Tennis

À 83 ans, Philippe Washer préfère désormais le golf au tennis

LE ZOUTE Il porte ses 83 ans comme un jeune homme. "J'ai arrêté le tennis depuis longtemps mais je pratique toujours le golf pour entretenir ma forme", s'exclame-t-il.

Désormais installé à Genève, où il gère son patrimoine mobilier et immobilier, Philippe Washer passe traditionnellement l'été dans sa villa de la Boslaan, au Zoute. "C'est un petit coin de paradis. Je m'y sens bien. Je n'ai plus l'âge pour me déplacer à gauche ou à droite. Alors, je refuse la plupart des invitations en ville. Les gens qui souhaitent me voir n'ont qu'à se déplacer. Je les recevrai avec plaisir..."

À l'instar de son ancien partenaire Jacky Brichant, il suit toujours l'actualité du tennis et ne cache pas un petit faible pour Justine Henin. "C'est la meilleure ! Ceci dit, je n'ai toujours pas compris sa récente défaite à Wimbledon face à Marion Bartoli. Au lieu d'aller de l'avant et d'imposer son jeu, elle est subitement devenue passive. C'est incompréhensible..."

Chez les hommes, il voue bien sûr une grande admiration à Roger Federer mais il apprécie aussi le tempérament et les qualités de battant de Rafael Nadal. "C'est le seul qui lui résiste vraiment et il s'améliore dans tous les secteurs du jeu !"

Lui aussi évite sagement de comparer les générations. "Personne ne saura jamais qui de Rod Laver, de Pete Sampras ou de Roger Federer est réellement le plus fort. Tout change très vite dans le monde du tennis, à commencer par le matériel. J'ai, un jour, essayé, par curiosité, les raquettes à grands tamis. C'était un autre sport !"

Pas nostalgique pour un sou, il est très fier de son glorieux passé de champion de tennis. "À mon époque, on ne gagnait pas un franc sur un court mais on s'amusait bien. Mon seul regret est que la Deuxième Guerre mondiale soit arrivée alors que je me lançais vraiment dans la carrière. J'aurais pu gagner quelques tournois supplémentaires mais je suis très fier d'avoir été engagé volontaire pour défendre mon pays..."

Aux amorties et aux volées, il préfère désormais les swings et les putts. "J'ai toujours pratiqué le tennis et le golf de concert. J'ai d'ailleurs été plusieurs fois champion de Belgique dans les deux disciplines. Aujourd'hui, je dois me contenter d'un modeste Handicap 18 mais le golf me permet de m'aérer et de faire de l'exercice. Je suis membre au Royal Zoute et au Golf Club de Genève, à Cologny..."

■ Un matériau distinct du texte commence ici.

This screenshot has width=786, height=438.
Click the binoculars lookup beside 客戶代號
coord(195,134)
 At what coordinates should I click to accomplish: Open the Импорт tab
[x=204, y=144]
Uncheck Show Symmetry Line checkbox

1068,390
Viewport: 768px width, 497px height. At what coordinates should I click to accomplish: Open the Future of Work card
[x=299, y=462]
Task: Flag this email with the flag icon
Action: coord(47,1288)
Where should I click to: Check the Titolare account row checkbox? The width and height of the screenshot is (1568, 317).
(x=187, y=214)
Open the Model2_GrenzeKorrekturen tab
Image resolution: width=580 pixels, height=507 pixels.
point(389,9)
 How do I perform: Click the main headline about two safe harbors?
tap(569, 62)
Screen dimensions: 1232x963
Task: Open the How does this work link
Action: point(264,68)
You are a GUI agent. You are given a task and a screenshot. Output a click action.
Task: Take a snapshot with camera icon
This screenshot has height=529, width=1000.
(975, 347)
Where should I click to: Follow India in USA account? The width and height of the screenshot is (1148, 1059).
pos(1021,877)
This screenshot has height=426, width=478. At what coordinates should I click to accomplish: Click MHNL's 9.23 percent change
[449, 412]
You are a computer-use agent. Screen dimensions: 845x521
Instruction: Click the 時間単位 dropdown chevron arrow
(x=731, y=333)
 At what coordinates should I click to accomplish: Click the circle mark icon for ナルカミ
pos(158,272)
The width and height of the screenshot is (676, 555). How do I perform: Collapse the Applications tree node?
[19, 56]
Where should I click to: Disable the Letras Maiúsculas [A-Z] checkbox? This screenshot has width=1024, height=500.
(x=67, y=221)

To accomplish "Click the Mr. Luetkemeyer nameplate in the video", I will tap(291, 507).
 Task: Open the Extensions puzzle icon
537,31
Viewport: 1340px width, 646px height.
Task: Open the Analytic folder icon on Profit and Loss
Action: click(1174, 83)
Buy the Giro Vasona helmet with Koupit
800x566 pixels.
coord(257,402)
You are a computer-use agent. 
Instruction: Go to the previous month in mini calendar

Longtemps président du Royal Léopold Club, il est resté un actionnaire très influent du club ucclois, dont il possède 1.500 parts. À l'heure où celui-ci envisage une métamorphose, il affiche clairement son camp. "Il faut vivre avec son temps. J'ai 83 ans mais je regarde toujours devant moi. Le Léo doit évoluer, comme les autres grands clubs centenaires. Il ne doit pas perdre son âme. Mais il doit se moderniser et proposer des services du XXIe siècle : des courts de tennis et des terrains de hockey, bien sûr, mais aussi une piscine, des salles de fitness, une zone récréative pour les enfants, un club house pour les visiteurs. Pour cela, il lui faut trouver des partenaires qui ont de l'expérience dans le secteur. Hélas! lors de la dernière assemblée générale, il a été décidé de... ne rien décider ! Comme souvent en Belgique. C'est dommage car à défaut de bouger, le Léo restera un petit club. En 1948, ma famille fut parmi les plus actives à l'heure de le sauver de la faillite. C'est dire si je regrette le statu quo actuel. J'espère vraiment que les choses vont évoluer..."

En vérité, même en Suisse, Philippe Washer est resté très belge de coeur. Et il regrette les éternelles querelles linguistiques et communautaires qui défrayent sans cesse les chroniques politiques. "D'ailleurs, sur la vitre arrière de ma voiture, j'ai placé un autocollant Belge et fier de l'être"... sourit-il.